Эйлейфр видел их. Эйлейфр и компания нагрузились элем и выжидали, когда он пойдет назад вместе с отцом, а не увидев его, отправились на поиски. Но вся деревня знала, что дед умер. Слухи распространялись подобно лесному пожару. И продолжают распространяться.

Ты сегодня утром видел Эгглафа? А сына его видел? Старик наконец в могиле – какое облегчение для всей деревни. Там ему и место.

Если ни он, ни его отец не приготовят сьюунд и лишатся дома и всего прочего, дом будет объявлен ничейным – и кто приберет себе дом, и землю, и все остальное? Кто, как не отец Эйлейфра, Райнбьёрд? Не для того чтобы жить там – у Райнбьёрда отличный дом. Наверное, он поселит там коз, использует их дом вместо сарая. Или позволит отцу остаться и работать на него.

Они могли пасть еще ниже. Он не хотел об этом думать.

Но даже гнев отступил, когда от голода у него начала кружиться голова. Туман сгустился, и он испугался, что сошел с тропы.

Следовало присесть, согреться и подкрепиться хлебом, который дал ему отец. В низинах туман был особенно густым, но дождь прекратился, и, когда после полудня подует ветер с моря, дымка развеется. Он верил, что так и будет, даже если он забрел в ложбину и оказался в излюбленных туманом местах.

Он внимательно проследил за тем, чтобы сесть лицом в ту же сторону, куда шел, а не ошибиться и не развернуться; в таких безлюдных местах могут бродить тролли, которые любят заводить путников в трясины и ямы.

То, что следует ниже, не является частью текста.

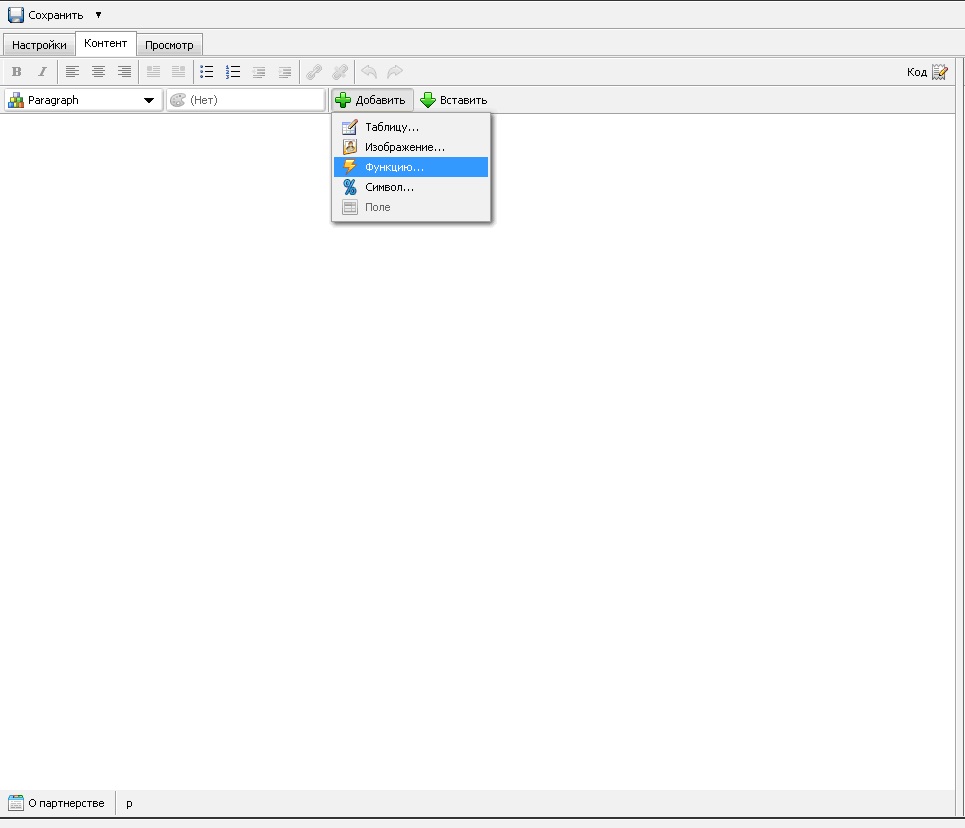The image size is (965, 828).
Task: Switch to the Просмотр tab
Action: point(169,45)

Тролли могут походить на деревья, которых вдоль тропы росло немало, или камни, которых здесь лежало с избытком, и разделочный нож от них не защитит, но эти страхи его странным образом не тревожили.

Грендель мертв, напомнил он отцу. Если это не так, вот худшие тролли, которых следует бояться, Грендель и его мать, не выносящие солнца, таящиеся в ночи, и тумане, и темных углах. Но… мертв, сказал он себе. Дед в это верил. Эти двое никогда больше не тревожили Хеорот после возвращения Беовульфа с рукоятью меча, который справился с матерью тролля, когда Хрунтинг потерпел неудачу. Халли слышал, как поют эту историю, как великий герой одержал победу, несмотря на промах Хрунтинга, как Беовульф отшвырнул Хрунтинга в сторону и нашел среди золота другой меч – меч, который ковали йотуны и который расплавился, коснувшись твердого тролльего сердца.

Со дна Грендельсъяра, глубокого озера, великий герой поднял голову Гренделя и рукоять йотунского меча.

Однако в той же самой песне пелось: покидая Хеорот с тяжелым грузом Хродгарова золота, Беовульф послал человека, чтобы вручить деду меч. Послал человека. И послал меч. Словно это было достаточной ценой за утрату сокровища рода Эгглафа.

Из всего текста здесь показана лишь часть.